Our Team’s Opportunity
To reach L4/L5, we must shift from “using AI to generate code” to engineering the system around the AI:
- Encode best practices into structured skills
- Define mandatory approval checkpoints
- Automate objective quality gates
- Build evaluation and observability into the workflow
- Treat cost, consistency, and correctness as first-class concerns
If we solve orchestration, structure, and governance — not just model capability — L4 becomes realistic.
If we solve coordination and autonomy at scale, L5 becomes possible.
Wrapping Up
So what is this? It’s a structured workflow that takes a task ticket and turns it into a reviewed, ready-to-merge pull request. The AI handles the mechanical work – reading tickets, analyzing scope, writing code that follows your guidelines, running lint, fixing review comments, and generating PR descriptions. Humans stay in control at the decision points: approving the plan before implementation starts, and doing the final review before merge.

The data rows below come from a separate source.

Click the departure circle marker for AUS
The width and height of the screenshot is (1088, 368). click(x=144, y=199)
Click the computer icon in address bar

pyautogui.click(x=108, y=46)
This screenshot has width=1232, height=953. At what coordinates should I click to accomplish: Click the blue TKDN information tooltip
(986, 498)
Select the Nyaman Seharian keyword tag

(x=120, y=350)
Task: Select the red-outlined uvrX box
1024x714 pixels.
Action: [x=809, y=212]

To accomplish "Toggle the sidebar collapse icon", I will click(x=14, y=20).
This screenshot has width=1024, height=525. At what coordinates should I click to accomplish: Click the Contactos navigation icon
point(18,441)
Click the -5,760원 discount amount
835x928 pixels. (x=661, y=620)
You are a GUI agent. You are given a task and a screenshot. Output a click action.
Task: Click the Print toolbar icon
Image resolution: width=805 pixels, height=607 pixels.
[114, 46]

For developers, this means less time on the tedious parts. No more manually parsing ticket details, no more forgetting to run lint, no more writing the same PR description boilerplate. You get a draft PR that’s already passed automated review and follows your team’s patterns.
For teams, it means consistency. Everyone using the workflow produces code that follows the same guidelines, commits in the same format, and PRs with the same level of documentation. New team members can be productive faster because the workflow enforces patterns automatically.
The goal is augmentation, not replacement. Developers still make the architectural decisions, review the final code, and handle the problems that need human judgment. The workflow just takes care of everything else.